## Items from a data source
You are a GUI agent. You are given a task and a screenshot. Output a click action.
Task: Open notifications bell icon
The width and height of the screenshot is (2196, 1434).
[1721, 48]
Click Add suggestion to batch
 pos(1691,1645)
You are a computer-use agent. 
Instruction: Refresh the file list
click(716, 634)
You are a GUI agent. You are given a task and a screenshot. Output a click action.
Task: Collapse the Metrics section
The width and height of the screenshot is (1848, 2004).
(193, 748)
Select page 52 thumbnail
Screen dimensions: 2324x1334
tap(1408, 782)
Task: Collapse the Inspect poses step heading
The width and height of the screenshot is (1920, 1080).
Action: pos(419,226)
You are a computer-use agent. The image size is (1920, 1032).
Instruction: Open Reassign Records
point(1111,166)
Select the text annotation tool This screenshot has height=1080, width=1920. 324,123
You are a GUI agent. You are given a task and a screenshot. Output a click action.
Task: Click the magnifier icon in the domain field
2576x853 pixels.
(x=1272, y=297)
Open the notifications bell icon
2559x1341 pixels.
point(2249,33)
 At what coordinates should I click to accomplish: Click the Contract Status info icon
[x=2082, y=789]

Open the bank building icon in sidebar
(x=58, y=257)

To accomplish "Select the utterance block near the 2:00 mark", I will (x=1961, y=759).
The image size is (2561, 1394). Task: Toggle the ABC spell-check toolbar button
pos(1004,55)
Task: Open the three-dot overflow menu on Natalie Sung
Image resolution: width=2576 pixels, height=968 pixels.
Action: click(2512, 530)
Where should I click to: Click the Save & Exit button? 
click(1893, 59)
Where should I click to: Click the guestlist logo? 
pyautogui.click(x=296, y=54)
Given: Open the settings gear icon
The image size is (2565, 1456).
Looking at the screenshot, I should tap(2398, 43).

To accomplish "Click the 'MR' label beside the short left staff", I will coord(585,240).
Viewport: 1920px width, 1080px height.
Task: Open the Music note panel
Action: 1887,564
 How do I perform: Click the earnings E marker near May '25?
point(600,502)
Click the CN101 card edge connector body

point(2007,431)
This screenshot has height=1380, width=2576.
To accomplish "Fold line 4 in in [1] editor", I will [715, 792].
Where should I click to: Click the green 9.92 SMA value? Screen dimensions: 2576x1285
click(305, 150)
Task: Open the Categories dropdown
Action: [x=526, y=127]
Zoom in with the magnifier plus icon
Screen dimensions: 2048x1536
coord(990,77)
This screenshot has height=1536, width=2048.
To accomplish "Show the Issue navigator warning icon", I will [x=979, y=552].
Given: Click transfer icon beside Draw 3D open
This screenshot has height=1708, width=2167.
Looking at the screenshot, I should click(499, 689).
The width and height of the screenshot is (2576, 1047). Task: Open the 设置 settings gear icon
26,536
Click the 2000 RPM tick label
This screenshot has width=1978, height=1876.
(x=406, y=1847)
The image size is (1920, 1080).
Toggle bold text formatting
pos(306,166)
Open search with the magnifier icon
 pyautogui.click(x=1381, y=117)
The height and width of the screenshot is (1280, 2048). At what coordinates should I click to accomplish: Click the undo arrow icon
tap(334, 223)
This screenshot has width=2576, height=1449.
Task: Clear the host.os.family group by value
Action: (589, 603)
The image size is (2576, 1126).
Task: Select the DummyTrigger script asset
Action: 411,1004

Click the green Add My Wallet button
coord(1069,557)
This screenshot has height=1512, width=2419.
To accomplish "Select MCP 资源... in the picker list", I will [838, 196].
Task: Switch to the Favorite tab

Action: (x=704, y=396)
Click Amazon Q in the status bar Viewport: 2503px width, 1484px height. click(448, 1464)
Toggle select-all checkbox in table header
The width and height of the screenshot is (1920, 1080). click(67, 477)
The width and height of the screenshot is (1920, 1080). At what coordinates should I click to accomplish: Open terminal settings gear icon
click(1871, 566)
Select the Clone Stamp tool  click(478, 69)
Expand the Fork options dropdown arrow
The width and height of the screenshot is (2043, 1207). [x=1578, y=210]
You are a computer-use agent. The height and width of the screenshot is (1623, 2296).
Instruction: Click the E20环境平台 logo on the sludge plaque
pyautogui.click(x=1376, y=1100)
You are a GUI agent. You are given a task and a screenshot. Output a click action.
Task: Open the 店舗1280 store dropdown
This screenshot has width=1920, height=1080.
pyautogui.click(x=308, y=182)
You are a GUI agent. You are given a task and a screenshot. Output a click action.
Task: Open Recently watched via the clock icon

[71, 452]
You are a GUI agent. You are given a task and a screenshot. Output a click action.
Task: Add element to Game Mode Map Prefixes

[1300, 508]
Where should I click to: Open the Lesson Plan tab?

## Required action
After the last line of the data, restate all the entries verbatim.

## Result for this task
You are a GUI agent. You are given a task and a screenshot. Output a click action.
Task: Open notifications bell icon
The width and height of the screenshot is (2196, 1434).
[1721, 48]
Click Add suggestion to batch
 pos(1691,1645)
You are a computer-use agent. 
Instruction: Refresh the file list
click(716, 634)
You are a GUI agent. You are given a task and a screenshot. Output a click action.
Task: Collapse the Metrics section
The width and height of the screenshot is (1848, 2004).
(193, 748)
Select page 52 thumbnail
Screen dimensions: 2324x1334
tap(1408, 782)
Task: Collapse the Inspect poses step heading
The width and height of the screenshot is (1920, 1080).
Action: pos(419,226)
You are a computer-use agent. The image size is (1920, 1032).
Instruction: Open Reassign Records
point(1111,166)
Select the text annotation tool This screenshot has height=1080, width=1920. 324,123
You are a GUI agent. You are given a task and a screenshot. Output a click action.
Task: Click the magnifier icon in the domain field
2576x853 pixels.
(x=1272, y=297)
Open the notifications bell icon
2559x1341 pixels.
point(2249,33)
 At what coordinates should I click to accomplish: Click the Contract Status info icon
[x=2082, y=789]

Open the bank building icon in sidebar
(x=58, y=257)

To accomplish "Select the utterance block near the 2:00 mark", I will (x=1961, y=759).
The image size is (2561, 1394). Task: Toggle the ABC spell-check toolbar button
pos(1004,55)
Task: Open the three-dot overflow menu on Natalie Sung
Image resolution: width=2576 pixels, height=968 pixels.
Action: click(2512, 530)
Where should I click to: Click the Save & Exit button? 
click(1893, 59)
Where should I click to: Click the guestlist logo? 
pyautogui.click(x=296, y=54)
Given: Open the settings gear icon
The image size is (2565, 1456).
Looking at the screenshot, I should tap(2398, 43).

To accomplish "Click the 'MR' label beside the short left staff", I will coord(585,240).
Viewport: 1920px width, 1080px height.
Task: Open the Music note panel
Action: 1887,564
 How do I perform: Click the earnings E marker near May '25?
point(600,502)
Click the CN101 card edge connector body

point(2007,431)
This screenshot has height=1380, width=2576.
To accomplish "Fold line 4 in in [1] editor", I will [715, 792].
Where should I click to: Click the green 9.92 SMA value? Screen dimensions: 2576x1285
click(305, 150)
Task: Open the Categories dropdown
Action: [x=526, y=127]
Zoom in with the magnifier plus icon
Screen dimensions: 2048x1536
coord(990,77)
This screenshot has height=1536, width=2048.
To accomplish "Show the Issue navigator warning icon", I will [x=979, y=552].
Given: Click transfer icon beside Draw 3D open
This screenshot has height=1708, width=2167.
Looking at the screenshot, I should click(499, 689).
The width and height of the screenshot is (2576, 1047). Task: Open the 设置 settings gear icon
26,536
Click the 2000 RPM tick label
This screenshot has width=1978, height=1876.
(x=406, y=1847)
The image size is (1920, 1080).
Toggle bold text formatting
pos(306,166)
Open search with the magnifier icon
 pyautogui.click(x=1381, y=117)
The height and width of the screenshot is (1280, 2048). At what coordinates should I click to accomplish: Click the undo arrow icon
tap(334, 223)
This screenshot has width=2576, height=1449.
Task: Clear the host.os.family group by value
Action: (589, 603)
The image size is (2576, 1126).
Task: Select the DummyTrigger script asset
Action: 411,1004

Click the green Add My Wallet button
coord(1069,557)
This screenshot has height=1512, width=2419.
To accomplish "Select MCP 资源... in the picker list", I will [838, 196].
Task: Switch to the Favorite tab

Action: (x=704, y=396)
Click Amazon Q in the status bar Viewport: 2503px width, 1484px height. click(448, 1464)
Toggle select-all checkbox in table header
The width and height of the screenshot is (1920, 1080). click(67, 477)
The width and height of the screenshot is (1920, 1080). At what coordinates should I click to accomplish: Open terminal settings gear icon
click(1871, 566)
Select the Clone Stamp tool  click(478, 69)
Expand the Fork options dropdown arrow
The width and height of the screenshot is (2043, 1207). [x=1578, y=210]
You are a computer-use agent. The height and width of the screenshot is (1623, 2296).
Instruction: Click the E20环境平台 logo on the sludge plaque
pyautogui.click(x=1376, y=1100)
You are a GUI agent. You are given a task and a screenshot. Output a click action.
Task: Open the 店舗1280 store dropdown
This screenshot has width=1920, height=1080.
pyautogui.click(x=308, y=182)
You are a GUI agent. You are given a task and a screenshot. Output a click action.
Task: Open Recently watched via the clock icon

[71, 452]
You are a GUI agent. You are given a task and a screenshot. Output a click action.
Task: Add element to Game Mode Map Prefixes

[1300, 508]
Where should I click to: Open the Lesson Plan tab?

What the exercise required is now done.